This chapter provides information on how to process your program. It contains processing procedures that apply to Fortran, C, and C++ programs using ESSL. It describes only the ESSL-specific changes you need to make to your job setup procedures. For complete examples of job setup procedures, see your programming language's programming guide.
Notes:
This section describes how to compile your program.
You can use any procedures you are currently using for compiling your program. ESSL requires no changes to the compile-time setup procedures for C or C++ programs, because the ESSL header file, essl.h, which is used for C and C++ programs, is installed in the /usr/include directory.
ESSL supports the XL Fortran compile-time option -qextname. For details, see the Fortran manuals.
You must use only the allowable compilers or assemblers listed in Table 2.
If you want to specify your own definitions for short- and
long-precision complex data, add -D_CMPLX and -D_DCMPLX,
respectively, to your compile command, as shown here:
ESSL Library Name | Command |
---|---|
SMP or Thread-Safe |
cc_r -cO -D_CMPLX -D_DCMPLX xyz.c |
POWER2 or POWER |
cc -cO -D_CMPLX -D_DCMPLX xyz.c |
where xyz.c is the name of your C program.

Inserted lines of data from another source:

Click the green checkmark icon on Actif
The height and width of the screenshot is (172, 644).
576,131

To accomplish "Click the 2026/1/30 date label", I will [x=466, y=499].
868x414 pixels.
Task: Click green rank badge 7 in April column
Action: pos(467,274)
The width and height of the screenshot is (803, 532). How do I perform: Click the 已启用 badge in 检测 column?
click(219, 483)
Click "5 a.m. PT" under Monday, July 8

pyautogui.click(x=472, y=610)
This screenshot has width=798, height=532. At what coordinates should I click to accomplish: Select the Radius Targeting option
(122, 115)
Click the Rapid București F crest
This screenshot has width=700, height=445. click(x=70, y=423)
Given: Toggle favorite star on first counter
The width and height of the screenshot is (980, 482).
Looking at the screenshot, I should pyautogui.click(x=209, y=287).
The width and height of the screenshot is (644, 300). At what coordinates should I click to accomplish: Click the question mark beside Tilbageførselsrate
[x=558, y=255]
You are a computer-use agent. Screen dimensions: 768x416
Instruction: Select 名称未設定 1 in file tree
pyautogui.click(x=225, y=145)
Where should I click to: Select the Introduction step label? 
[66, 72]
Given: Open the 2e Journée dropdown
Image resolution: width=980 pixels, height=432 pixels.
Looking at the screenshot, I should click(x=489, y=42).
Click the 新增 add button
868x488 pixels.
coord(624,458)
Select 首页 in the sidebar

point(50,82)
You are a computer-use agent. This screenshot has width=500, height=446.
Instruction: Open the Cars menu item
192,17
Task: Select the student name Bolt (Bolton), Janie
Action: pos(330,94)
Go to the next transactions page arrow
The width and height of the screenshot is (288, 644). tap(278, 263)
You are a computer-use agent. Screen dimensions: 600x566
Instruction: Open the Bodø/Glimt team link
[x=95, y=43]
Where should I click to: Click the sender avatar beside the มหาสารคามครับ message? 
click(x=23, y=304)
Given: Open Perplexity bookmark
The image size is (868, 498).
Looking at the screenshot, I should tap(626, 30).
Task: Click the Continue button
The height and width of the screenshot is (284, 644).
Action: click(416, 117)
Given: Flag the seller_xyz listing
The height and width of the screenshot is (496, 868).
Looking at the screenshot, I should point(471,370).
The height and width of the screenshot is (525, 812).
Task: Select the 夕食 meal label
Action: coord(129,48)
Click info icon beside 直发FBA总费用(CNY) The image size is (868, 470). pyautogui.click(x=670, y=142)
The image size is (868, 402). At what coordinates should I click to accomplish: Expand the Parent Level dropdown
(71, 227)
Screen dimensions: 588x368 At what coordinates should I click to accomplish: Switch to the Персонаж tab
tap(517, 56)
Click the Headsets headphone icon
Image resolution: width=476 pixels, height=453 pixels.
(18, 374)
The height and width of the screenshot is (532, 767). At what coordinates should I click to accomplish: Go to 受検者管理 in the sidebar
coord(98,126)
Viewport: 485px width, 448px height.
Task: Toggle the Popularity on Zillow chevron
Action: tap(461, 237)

Otherwise, you automatically use the definitions of short- and long-precision complex data provided in the ESSL header file.
If you want to specify your own definition for
short-precision complex data, add -D_CMPLX to your command, as
shown here:
ESSL Library Name | Command |
---|---|
SMP or Thread-Safe |
xlC_r -cO -D_CMPLX xyz.C |
POWER2 or POWER |
xlC -cO -D_CMPLX xyz.C |
where xyz.C is the name of your C++ program. Otherwise, you automatically use the definition of short-precision complex data provided in the ESSL header file.